▶ _Text provided_:
========================

A motion in limine is usually made long before the trial, often before the jury pool has been selected or brought to the courtroom. The government and defense will usually have a certain day or days, set aside, prior to the trial for the sole purpose of arguing the motions in limine. The judge may rule on the motion at the conclusion of the hearing or he may take the matter under advisement, in which case he will normally have his law clerk research the issues and read the briefs that the parties have submitted. Once the judge issues his ruling, one side (the losing side) will make a formal objection to the court's ruling, on the record. This is mandatory, if the losing side wishes to preserve their right to appeal the trial court's ruling.


An experienced, skilled trial attorney recognizes the benefit of utilizing a motion in limine, early in the process.  The jury (and often the public) is only exposed to the battle that occurs in the courtroom, during the actual trial.  However, a trial lawyer's success in winning their own motions in limine and in defeating opposing counsel's motions in limine, gives them a winning edge, long before the trial commences. One side, in a single motion can cripple their opponent's strategy by eviscerating essential elements of their defense; eliminating crucial testimony; disposing of red herrings or allowing or excluding controversial evidence, testimony or argument. The prudent and skilled trial attorney who wins the majority of their motions in limine, in essence, begins the trial with a winning edge. The opponent has an uphill battle, before the trial even begins.

========================

▶ _Record excerpts_:
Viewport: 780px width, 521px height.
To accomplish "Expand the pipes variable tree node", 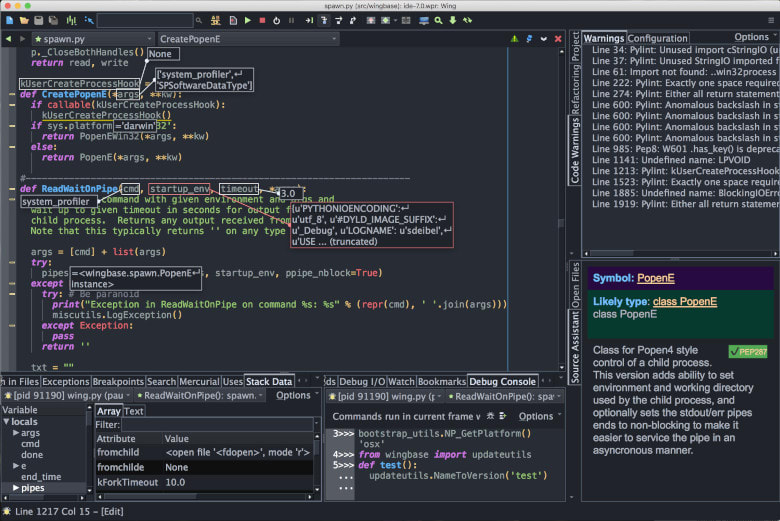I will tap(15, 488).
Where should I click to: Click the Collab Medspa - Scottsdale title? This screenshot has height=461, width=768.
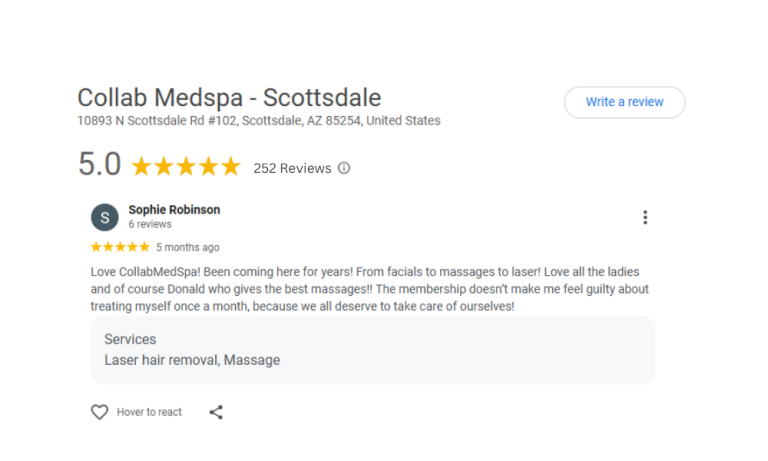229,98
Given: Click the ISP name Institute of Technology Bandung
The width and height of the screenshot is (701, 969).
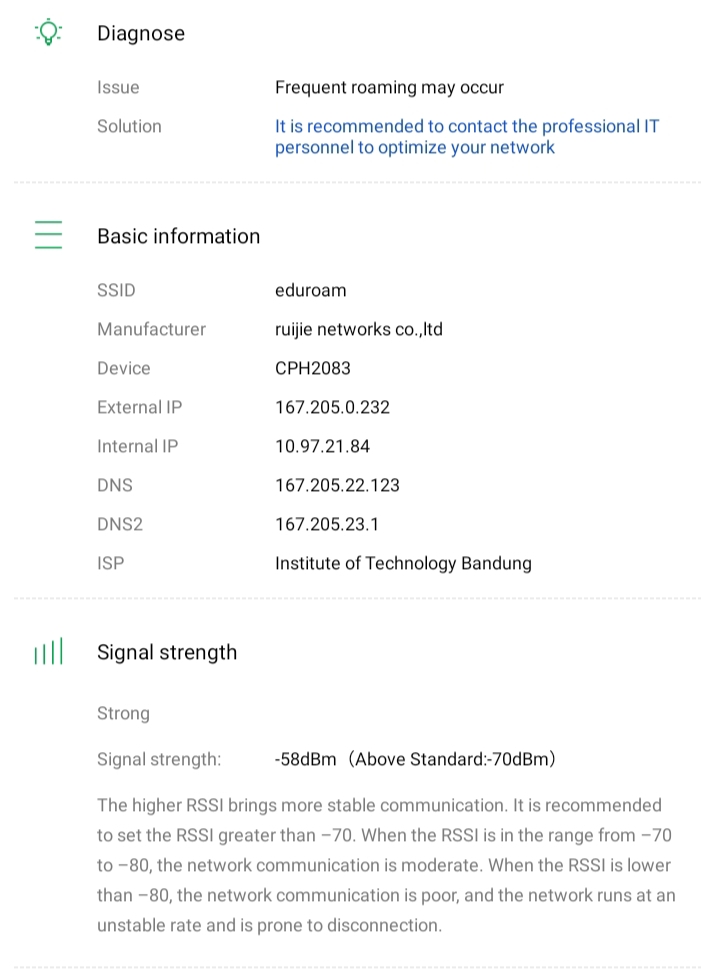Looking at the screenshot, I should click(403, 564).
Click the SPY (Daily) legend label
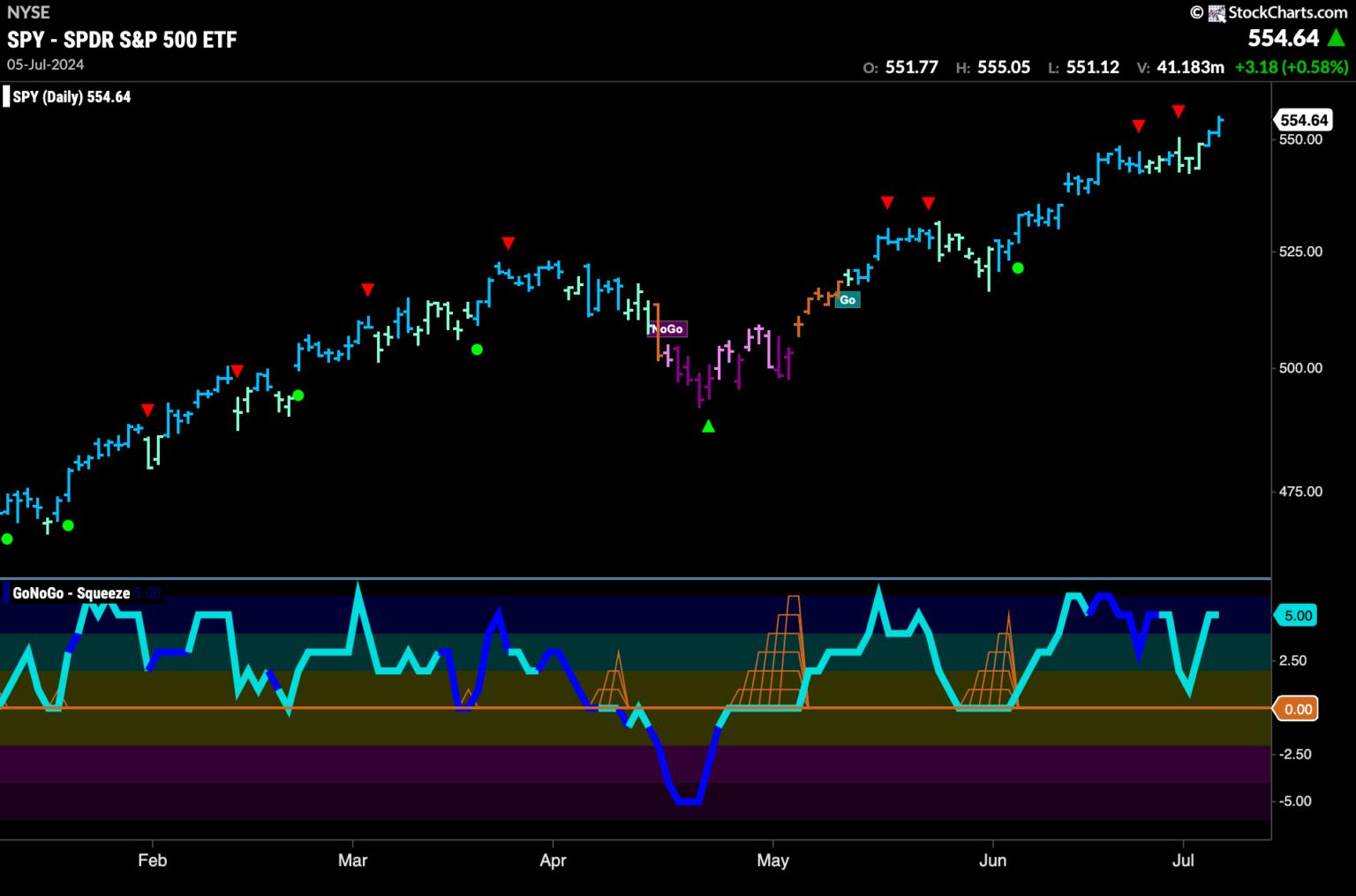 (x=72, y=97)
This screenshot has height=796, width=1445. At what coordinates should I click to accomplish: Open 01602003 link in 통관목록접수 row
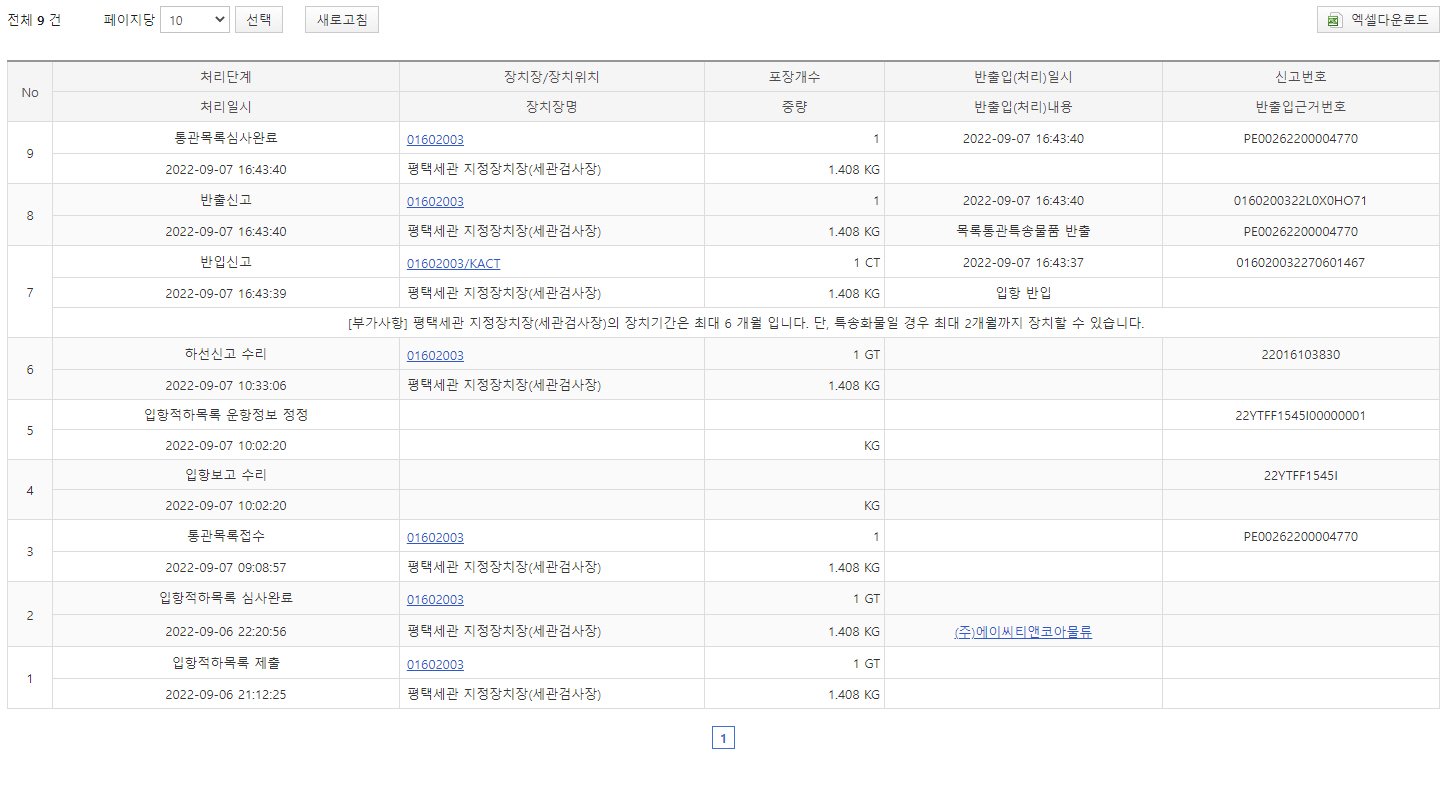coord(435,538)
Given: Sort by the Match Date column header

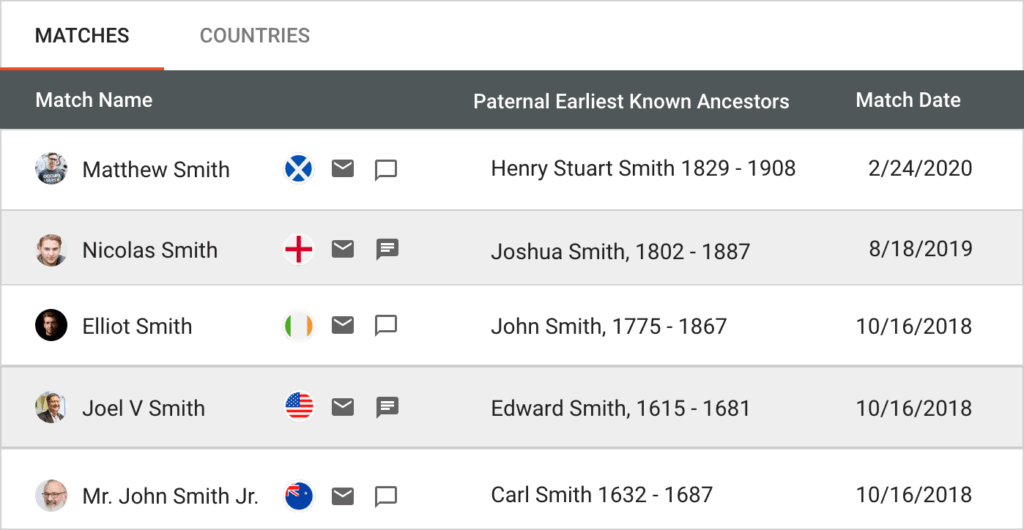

========================

▶ _Set of tasks_:
1. In the passage on motions in limine, what must the losing side do after the judge rules to keep its right to appeal?
2. Carry on the passage on motions in limine, picking up after its last sentence.
The records are separate from the passage on motions in limine.

▶ _Responses by task_:
1. It must make a formal objection to the court's ruling, on the record.

2.
A motion in limine can also be made during the trial.

What are some examples of a motion in limine


The defense might file a motion asking the judge to prohibit the government from bringing up evidence of other-prior bad acts, that the defendant has been accused of committing.

The state might ask the judge to rule before the trial begins that defendant, not permitted to carry multiple bibles into the courtroom.

The defense might file a motion in limine asking the judge to prohibit the government from mentioning that the accused belongs to a gang, as it would be improper character evidence.

Motions in limine are not reserved, solely for evidentiary purposes:

The defense may file a motion in limine requesting the judge to order that his client be dressed in street clothes and that the jury never see the accused in handcuffs, prison uniform or shackles.

It is not uncommon for one or both sides to file a motion in limine requesting the judge to adjourn court each day "at a reasonable time" This can really piss off a judge, but I have joined opposing counsel in this motion in limine, when a particular judge is known to go well into the night, past 8:00 PM.

When certain defense attorneys have previously tried cases against me, some have filed motions in limine requesting the judge order me not to use certain hypothetical scenarios in my voir dire.

Below are two clips from you tube, by two different attorneys. The first is from a Florida attorney, J. Kevin Hayslett , whom I know and respect.


The second clip is longer, and is presented by Professor Wes Porter.



Overly broad motions in limine are usually rejected because they seek to have the judge exclude too many possible scenarios. Often the judge, in this instance, will reserve his ruling on the motion in limine, until the issues arise during the trial.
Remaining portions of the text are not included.